##### Given records #####
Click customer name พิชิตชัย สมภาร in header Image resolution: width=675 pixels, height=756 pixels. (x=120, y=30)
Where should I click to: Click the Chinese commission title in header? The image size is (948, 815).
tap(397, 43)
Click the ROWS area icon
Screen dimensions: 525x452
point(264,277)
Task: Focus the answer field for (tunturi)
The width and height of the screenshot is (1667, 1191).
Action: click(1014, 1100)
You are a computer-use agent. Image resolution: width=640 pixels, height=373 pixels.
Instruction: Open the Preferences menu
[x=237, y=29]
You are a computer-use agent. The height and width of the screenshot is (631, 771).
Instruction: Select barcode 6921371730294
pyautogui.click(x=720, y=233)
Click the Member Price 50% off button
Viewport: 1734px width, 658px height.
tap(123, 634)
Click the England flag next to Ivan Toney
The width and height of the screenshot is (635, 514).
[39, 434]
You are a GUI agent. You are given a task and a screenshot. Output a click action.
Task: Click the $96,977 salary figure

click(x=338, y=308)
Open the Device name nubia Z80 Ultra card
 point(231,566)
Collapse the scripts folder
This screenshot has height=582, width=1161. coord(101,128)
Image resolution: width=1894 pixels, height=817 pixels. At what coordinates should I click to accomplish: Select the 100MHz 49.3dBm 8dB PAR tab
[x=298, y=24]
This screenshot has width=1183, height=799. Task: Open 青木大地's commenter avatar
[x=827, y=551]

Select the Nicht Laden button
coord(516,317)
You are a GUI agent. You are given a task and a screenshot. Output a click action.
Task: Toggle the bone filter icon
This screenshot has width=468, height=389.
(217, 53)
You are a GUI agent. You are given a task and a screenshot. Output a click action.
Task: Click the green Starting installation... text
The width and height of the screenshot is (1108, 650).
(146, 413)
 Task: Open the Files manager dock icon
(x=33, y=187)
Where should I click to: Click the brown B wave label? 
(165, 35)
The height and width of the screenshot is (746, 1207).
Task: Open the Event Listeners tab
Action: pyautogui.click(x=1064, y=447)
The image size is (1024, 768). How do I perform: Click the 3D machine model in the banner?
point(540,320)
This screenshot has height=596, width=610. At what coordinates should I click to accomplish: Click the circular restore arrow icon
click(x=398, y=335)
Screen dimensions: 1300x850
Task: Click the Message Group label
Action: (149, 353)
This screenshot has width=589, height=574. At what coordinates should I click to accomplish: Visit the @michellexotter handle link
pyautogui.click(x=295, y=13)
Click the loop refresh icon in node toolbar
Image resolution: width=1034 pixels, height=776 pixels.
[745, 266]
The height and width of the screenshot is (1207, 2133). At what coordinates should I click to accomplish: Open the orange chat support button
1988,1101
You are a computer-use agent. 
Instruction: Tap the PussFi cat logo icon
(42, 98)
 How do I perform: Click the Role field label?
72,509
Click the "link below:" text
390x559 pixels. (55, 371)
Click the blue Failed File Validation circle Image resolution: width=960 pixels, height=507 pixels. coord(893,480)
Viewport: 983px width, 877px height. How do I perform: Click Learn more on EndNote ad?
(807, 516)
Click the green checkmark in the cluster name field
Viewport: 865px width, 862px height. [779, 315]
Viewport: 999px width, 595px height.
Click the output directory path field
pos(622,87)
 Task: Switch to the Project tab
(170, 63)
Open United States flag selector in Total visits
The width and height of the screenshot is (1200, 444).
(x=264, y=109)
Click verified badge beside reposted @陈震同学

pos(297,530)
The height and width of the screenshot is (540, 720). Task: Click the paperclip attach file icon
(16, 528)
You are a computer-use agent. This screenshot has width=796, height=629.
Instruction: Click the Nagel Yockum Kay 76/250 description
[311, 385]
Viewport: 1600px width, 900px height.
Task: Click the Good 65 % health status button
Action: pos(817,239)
#####
## [Exercise objective]
In the entries above, find the line with "How do I perform: Click the Role", then retype it and every line after it exactly.

## [Response]
 How do I perform: Click the Role field label?
72,509
Click the "link below:" text
390x559 pixels. (55, 371)
Click the blue Failed File Validation circle Image resolution: width=960 pixels, height=507 pixels. coord(893,480)
Viewport: 983px width, 877px height. How do I perform: Click Learn more on EndNote ad?
(807, 516)
Click the green checkmark in the cluster name field
Viewport: 865px width, 862px height. [779, 315]
Viewport: 999px width, 595px height.
Click the output directory path field
pos(622,87)
 Task: Switch to the Project tab
(170, 63)
Open United States flag selector in Total visits
The width and height of the screenshot is (1200, 444).
(x=264, y=109)
Click verified badge beside reposted @陈震同学

pos(297,530)
The height and width of the screenshot is (540, 720). Task: Click the paperclip attach file icon
(16, 528)
You are a computer-use agent. This screenshot has width=796, height=629.
Instruction: Click the Nagel Yockum Kay 76/250 description
[311, 385]
Viewport: 1600px width, 900px height.
Task: Click the Good 65 % health status button
Action: pos(817,239)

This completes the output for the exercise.